She has had 7 weeks of radiation, (last day was Friday, YAY!!) and only 2 rounds of chemo.

They still want to do the preventative radiation on the brain and 4 more rounds of chemo. But they are supposed to lower the dose a little (due to some scalp burning last round) and hopefully we will be good.

Some of you may remember me, I posted once before about how I wanted mom to 'say no to chemo', (because of alternative treatments). But I wanted to let you all know that she is doing great. Just great! We are all so happy! BTW, how do I find my old post. I don't see it anywhere and it's not that old!!???

A little background on mom--

-66yo smoker

-Diagnosed with sclc in August2007 (nasty cough and back and belly pain)

-Biopsies reveal Sclc sept, three inch mass on Left lung wrapped around pulm artery and bronchial tube. No surgery.

-Oct. Start Alternative treatment first (snake venom, believed to reduce cancerous tumors).
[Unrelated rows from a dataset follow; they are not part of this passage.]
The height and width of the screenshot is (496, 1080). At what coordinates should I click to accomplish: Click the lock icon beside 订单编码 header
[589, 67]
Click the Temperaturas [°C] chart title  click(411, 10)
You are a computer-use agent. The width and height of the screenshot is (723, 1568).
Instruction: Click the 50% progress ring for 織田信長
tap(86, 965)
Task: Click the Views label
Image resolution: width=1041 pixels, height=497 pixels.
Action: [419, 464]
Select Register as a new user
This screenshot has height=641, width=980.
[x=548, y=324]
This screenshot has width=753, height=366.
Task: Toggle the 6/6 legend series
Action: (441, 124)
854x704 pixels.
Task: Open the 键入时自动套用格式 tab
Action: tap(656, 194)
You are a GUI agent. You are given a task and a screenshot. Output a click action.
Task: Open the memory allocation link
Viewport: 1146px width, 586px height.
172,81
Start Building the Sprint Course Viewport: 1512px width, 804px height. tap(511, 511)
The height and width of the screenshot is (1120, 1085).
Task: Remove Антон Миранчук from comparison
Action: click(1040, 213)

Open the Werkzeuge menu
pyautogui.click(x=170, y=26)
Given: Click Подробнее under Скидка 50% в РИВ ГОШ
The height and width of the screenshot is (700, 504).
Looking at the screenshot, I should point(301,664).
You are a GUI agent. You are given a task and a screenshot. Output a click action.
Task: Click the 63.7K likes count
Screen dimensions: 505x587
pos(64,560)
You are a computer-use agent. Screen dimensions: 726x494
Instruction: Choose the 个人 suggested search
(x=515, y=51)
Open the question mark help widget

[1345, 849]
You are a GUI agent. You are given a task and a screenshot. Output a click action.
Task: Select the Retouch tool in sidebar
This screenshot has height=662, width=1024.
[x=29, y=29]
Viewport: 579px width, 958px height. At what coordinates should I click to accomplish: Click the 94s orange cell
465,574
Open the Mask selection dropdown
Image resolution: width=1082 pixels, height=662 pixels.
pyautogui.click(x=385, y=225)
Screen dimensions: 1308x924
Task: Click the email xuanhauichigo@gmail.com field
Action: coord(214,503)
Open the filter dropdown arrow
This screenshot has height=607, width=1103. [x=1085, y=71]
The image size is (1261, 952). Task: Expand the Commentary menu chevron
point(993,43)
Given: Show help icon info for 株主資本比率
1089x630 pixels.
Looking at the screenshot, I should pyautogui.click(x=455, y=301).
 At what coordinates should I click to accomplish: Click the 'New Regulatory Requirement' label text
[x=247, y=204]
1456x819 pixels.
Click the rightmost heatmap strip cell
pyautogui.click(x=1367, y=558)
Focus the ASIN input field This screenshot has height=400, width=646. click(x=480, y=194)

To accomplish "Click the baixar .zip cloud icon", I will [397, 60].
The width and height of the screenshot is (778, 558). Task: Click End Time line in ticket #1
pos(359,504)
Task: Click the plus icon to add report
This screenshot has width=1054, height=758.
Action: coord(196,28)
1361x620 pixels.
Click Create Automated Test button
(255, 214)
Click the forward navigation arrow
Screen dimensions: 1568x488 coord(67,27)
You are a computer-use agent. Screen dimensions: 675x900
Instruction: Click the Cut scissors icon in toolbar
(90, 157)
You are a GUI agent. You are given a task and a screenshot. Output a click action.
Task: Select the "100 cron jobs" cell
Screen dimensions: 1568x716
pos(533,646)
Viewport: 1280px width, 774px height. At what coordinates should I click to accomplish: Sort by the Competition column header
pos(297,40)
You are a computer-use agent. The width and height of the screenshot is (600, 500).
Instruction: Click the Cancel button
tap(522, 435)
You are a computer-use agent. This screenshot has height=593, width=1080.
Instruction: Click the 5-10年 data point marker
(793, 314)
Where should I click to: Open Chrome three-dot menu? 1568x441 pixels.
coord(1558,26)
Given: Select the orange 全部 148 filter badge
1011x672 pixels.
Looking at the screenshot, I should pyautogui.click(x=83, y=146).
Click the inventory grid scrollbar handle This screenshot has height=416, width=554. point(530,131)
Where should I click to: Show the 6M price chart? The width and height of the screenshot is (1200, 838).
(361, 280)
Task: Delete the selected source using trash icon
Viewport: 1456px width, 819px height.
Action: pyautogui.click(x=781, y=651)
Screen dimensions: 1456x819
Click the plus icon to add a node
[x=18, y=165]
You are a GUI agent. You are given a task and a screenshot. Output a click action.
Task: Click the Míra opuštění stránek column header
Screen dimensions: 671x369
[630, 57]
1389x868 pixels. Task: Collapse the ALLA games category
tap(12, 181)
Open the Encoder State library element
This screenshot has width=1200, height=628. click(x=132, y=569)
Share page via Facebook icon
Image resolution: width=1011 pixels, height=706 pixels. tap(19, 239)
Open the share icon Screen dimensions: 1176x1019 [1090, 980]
-Start Radiation and first chemo

Mom does well, Low wbc and fatigue Hair loss.

-CT scan showed a 50% reduction of tumor size! Amazing!

-Nov round two chemo. mom is sick. Can't move for three days. ANother 4 days to recover. Burnt scalp and throat. Loses some weight. But has a great month in spite of it.

-Nov - CT scan shows tumor is gone. Doctors want to do another in one month.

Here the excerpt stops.